# start of READING PASSAGE
The illegal poaching of steelhead and salmon has been a continual problem on the river. In 1891 the Sonoma County Tribune reported that “several persons have been killing large numbers of salmon in Dry Creek by the unlawful use of Giant Powder. Most of these parties are well known to the neighbors and will be severely dealt with if caught in the act.”

In 1903, another Healdsburg Enterprise article reported: “Two Healdsburg youths, pleaded guilty Monday afternoon to a charge of using dynamite with which to kill many fish in the Russian River, and Judge Burnett imposed a light sentence on them. He gave them the minimum allowed by law, a fine of $250, and allowed them the alternative of serving out the fine in the county jail at the rate of $25 per day. The lads will be given a room in the upper story of the jail and not be incarcerated with the general run of criminals.”

In 1872, the state legislature passed an act requiring fish-ways or “in-lieu” hatcheries where dams or other obstacles impede or prevent fish passage. The creation of the state’s hatchery system created California’s modern fresh water fishing sport, that we enjoy today. In 1902, the Eel River Hatchery made the first plant of steelhead trout fry in the State. Since that time millions of trout, steelhead and salmon have been planted in the Russian River and its tributaries.

In 1907, 25,000 rainbow trout were planted in the Russian River; in 1914, 100,000 trout were planted; in 1915, 70,000 steelhead, 65,000 trout, as well as perch and black bass were planted in the Russian River; in 1917, 100,000 trout were planted; In 1919 40,000 steelhead were planted in Mill Creek; and in 1927, 500,000 German Brown trout were planted in the Russian River.

Today, the Warm Springs Hatchery at Lake Sonoma raises and releases 110,000 Coho (Sliver) salmon and 300,000 steelhead each year, with the limit being two hatchery trout or two hatchery steelhead per day with no salmon.

After WWII, many of the chemicals that were developed during the war were now being used for crop management. Human waste from sewer and septic systems were finding its way into the river and the fish population began it decline. The State’s waterway were becoming so polluted that in 1949 the first pollution act was passed by the State Legislature.
# end of READING PASSAGE
# start of DATASET RECORDS
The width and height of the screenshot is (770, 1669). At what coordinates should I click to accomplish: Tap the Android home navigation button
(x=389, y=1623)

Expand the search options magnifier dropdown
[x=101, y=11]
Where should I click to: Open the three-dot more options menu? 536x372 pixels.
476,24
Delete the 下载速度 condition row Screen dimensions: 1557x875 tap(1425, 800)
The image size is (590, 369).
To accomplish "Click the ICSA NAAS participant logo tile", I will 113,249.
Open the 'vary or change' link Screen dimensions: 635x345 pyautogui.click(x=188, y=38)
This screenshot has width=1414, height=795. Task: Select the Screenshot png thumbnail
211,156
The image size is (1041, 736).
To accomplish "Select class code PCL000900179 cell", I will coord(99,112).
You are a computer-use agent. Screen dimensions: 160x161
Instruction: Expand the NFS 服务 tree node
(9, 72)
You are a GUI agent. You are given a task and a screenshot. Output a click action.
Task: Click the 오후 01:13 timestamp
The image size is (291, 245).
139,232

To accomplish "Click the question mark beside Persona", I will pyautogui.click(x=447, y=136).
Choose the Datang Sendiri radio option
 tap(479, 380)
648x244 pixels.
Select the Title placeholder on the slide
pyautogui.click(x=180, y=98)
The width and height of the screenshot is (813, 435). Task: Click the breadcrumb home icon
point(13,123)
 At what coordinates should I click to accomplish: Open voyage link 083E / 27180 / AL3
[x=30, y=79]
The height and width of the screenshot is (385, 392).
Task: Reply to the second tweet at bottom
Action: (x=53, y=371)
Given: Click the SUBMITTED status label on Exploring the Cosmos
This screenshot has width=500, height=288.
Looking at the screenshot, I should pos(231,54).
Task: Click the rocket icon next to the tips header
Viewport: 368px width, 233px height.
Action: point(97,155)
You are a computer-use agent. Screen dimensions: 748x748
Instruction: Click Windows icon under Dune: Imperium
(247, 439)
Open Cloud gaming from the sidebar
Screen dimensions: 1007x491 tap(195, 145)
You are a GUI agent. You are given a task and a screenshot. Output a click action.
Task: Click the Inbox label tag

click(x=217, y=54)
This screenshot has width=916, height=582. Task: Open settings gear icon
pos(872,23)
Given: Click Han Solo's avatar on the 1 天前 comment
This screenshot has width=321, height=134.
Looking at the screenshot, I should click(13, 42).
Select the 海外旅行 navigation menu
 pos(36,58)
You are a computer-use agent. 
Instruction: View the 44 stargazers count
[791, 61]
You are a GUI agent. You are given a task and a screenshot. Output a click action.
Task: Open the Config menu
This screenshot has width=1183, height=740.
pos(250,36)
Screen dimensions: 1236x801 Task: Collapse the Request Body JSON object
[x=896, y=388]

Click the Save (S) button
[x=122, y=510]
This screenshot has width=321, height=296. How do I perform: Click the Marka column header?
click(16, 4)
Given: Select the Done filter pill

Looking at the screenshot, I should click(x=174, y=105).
# end of DATASET RECORDS
* **PROBLEM SET**:
A: Check each statement against the Russian River passage. For each, answer yes or no and quote the exact words from the passage that decide it.
(i) In 1903, Judge Burnett gave the two youths the smallest fine the law allowed.
(ii) The first plant of steelhead trout fry in the state took place in 1907.
(iii) The daily limit tied to the Warm Springs Hatchery allows two hatchery salmon.
B: Reproduce the part of the Russian River passage that starts at "Today, the Warm" and ends at "the State Legislature.".

* **ANSWERS FOR THE TASKS**:
A:
(i) Yes: "He gave them the minimum allowed by law, a fine of $250"
(ii) No: "In 1902, the Eel River Hatchery made the first plant of steelhead trout fry in the State."
(iii) No: "with the limit being two hatchery trout or two hatchery steelhead per day with no salmon."

B:
Today, the Warm Springs Hatchery at Lake Sonoma raises and releases 110,000 Coho (Sliver) salmon and 300,000 steelhead each year, with the limit being two hatchery trout or two hatchery steelhead per day with no salmon.

After WWII, many of the chemicals that were developed during the war were now being used for crop management. Human waste from sewer and septic systems were finding its way into the river and the fish population began it decline. The State’s waterway were becoming so polluted that in 1949 the first pollution act was passed by the State Legislature.